*Work to be completed*: Set down, word for word, the part of the text on "It's not rocket science" from "The task at" to "of the war.".

Why do we say "It's not rocket science"?

Well-Known Expressions

It's not rocket science

Meaning:

The task at hand should be easy.

Background:

During WWII, Germany was investing heavily in their weapons program. This resulted in what was arguably the most advanced weapon at the time: the V-2 rocket, the first ballistic missile. Created by a team led by engineer Wernher von Braun, it had a maximum range of 220 miles, which enabled Axis powers to launch more than 2600 V-2 rockets at London, Antwerp, Liege, Brussels, Paris, and Luxembourg over the last two years of the war.

When WWII ended in Europe, both Russia and the United States recruited Germany’s scientists for their own weapons programs. The US plan was called Project Overcast (later renamed Project Paperclip or Operation Paperclip). It was started in the hopes of developing rockets that would help win the war in the Pacific against Japanese forces but it showed so much promise that it was continued well after the war’s conclusion. The German scientists and their U.S. counterparts were especially important during the Cold War years, developing rockets, satellites, and spacecraft.

The United States government wasn’t shy about publicizing its successes, so the American public knew that scientists were working on advanced technologies — “rocket science” — to keep them safe as well as to send people into space. Rocket science became considered to be something that was difficult to master, requiring intelligence beyond most people's capabilities.

It wasn’t until the 1980s, though, that the phrase “it’s not rocket science” came into vogue — associated with football, of all things. The first instance in print comes from Philadelphia’s The Daily Intelligencer in December 1985. In it, a sports commentator writes that “Coaching football is not rocket science and it’s not brain surgery. It’s a game, nothing more.” Other references specific to the game of football soon followed.

Within the next five years the saying caught on and spread widely. A 1990 article in U.S. News & World Report (Vol. 109, Issue 15) clearly indicates the phrase had become an idiom by the time of publication:

Watching the nation’s leaders in inaction, it might be hard to believe that there’s a pretty sensible – and politically passable – deal to be struck to end the budget impasse. Here it is: Cut medicare payments to doctors and hospitals and raise payroll taxes on the well-to-do; lower capital-gains taxes and increase tax rates on the wealthy. This is not rocket science. It would give President Bush and Democrats each something they care about, and it would require that they give up fighting against something that irks them.

Before the 1980s, the most difficult skill to master was considered brain surgery, and the phrase “It’s not brain surgery” was commonly used starting in the 1960s — but that’s another article. Both idioms are still widely used today to indicate tasks that shouldn’t be difficult.

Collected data

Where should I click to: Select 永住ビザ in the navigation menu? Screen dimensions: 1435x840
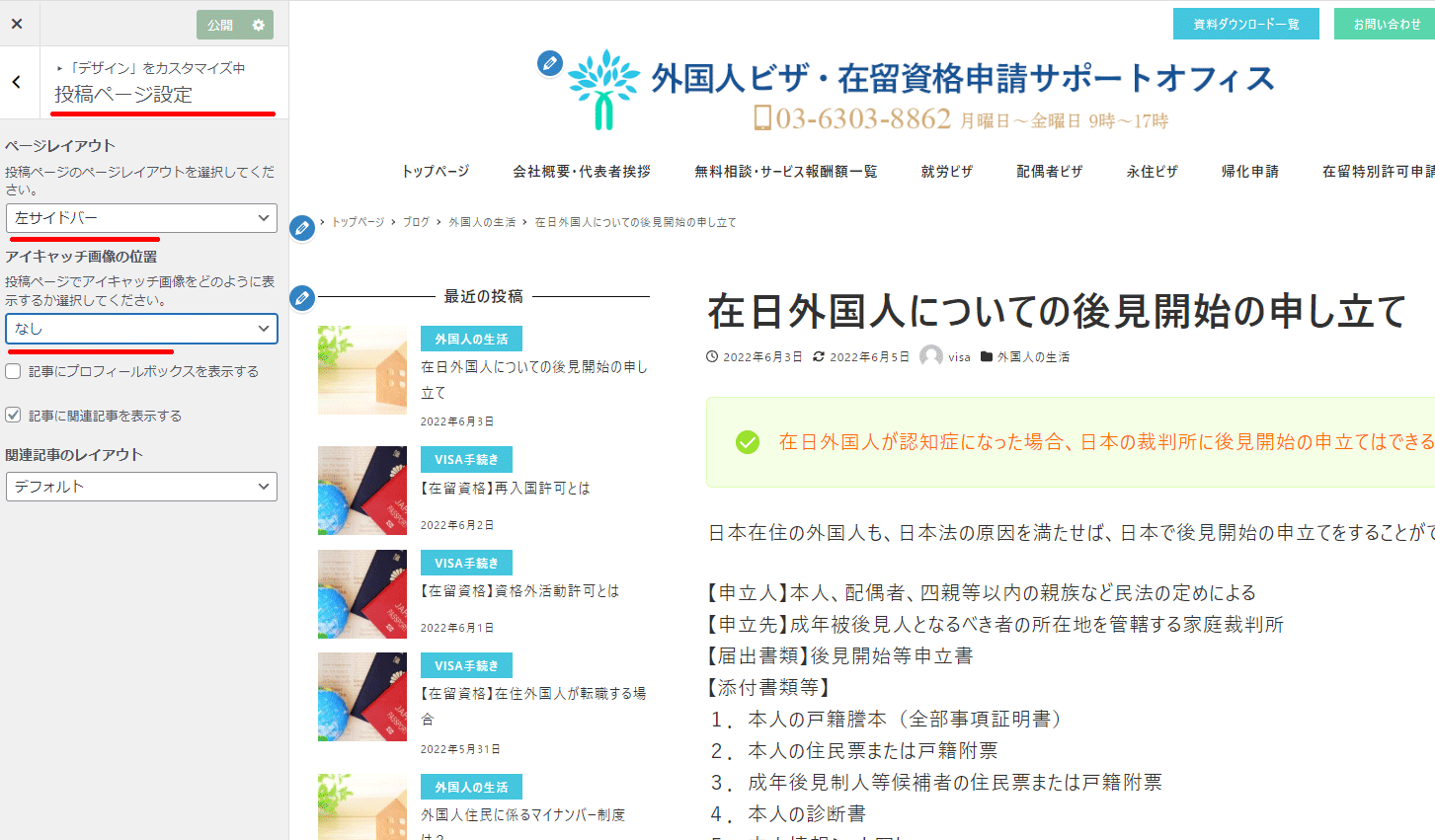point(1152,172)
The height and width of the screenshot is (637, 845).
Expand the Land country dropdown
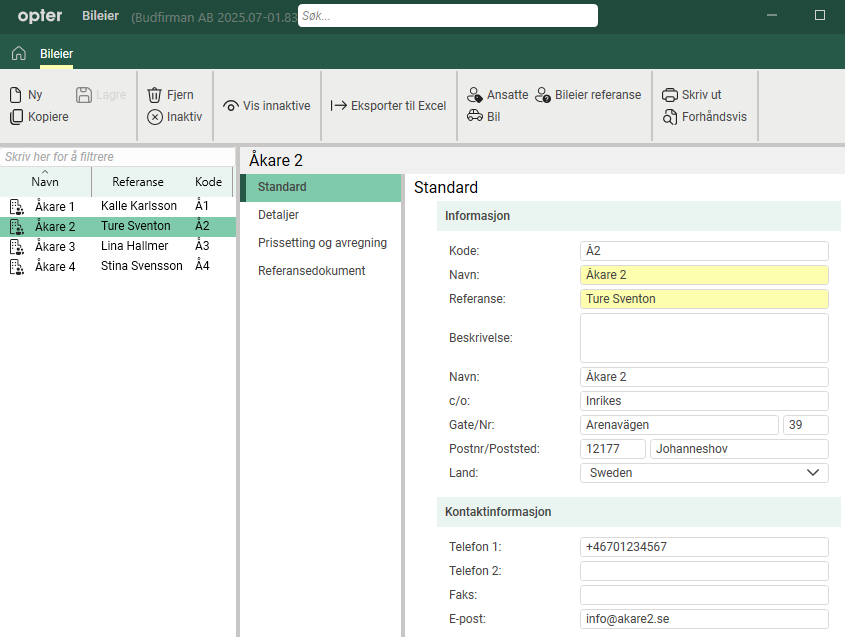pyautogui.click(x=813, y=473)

*Solved exercise*:
The task at hand should be easy.

Background:

During WWII, Germany was investing heavily in their weapons program. This resulted in what was arguably the most advanced weapon at the time: the V-2 rocket, the first ballistic missile. Created by a team led by engineer Wernher von Braun, it had a maximum range of 220 miles, which enabled Axis powers to launch more than 2600 V-2 rockets at London, Antwerp, Liege, Brussels, Paris, and Luxembourg over the last two years of the war.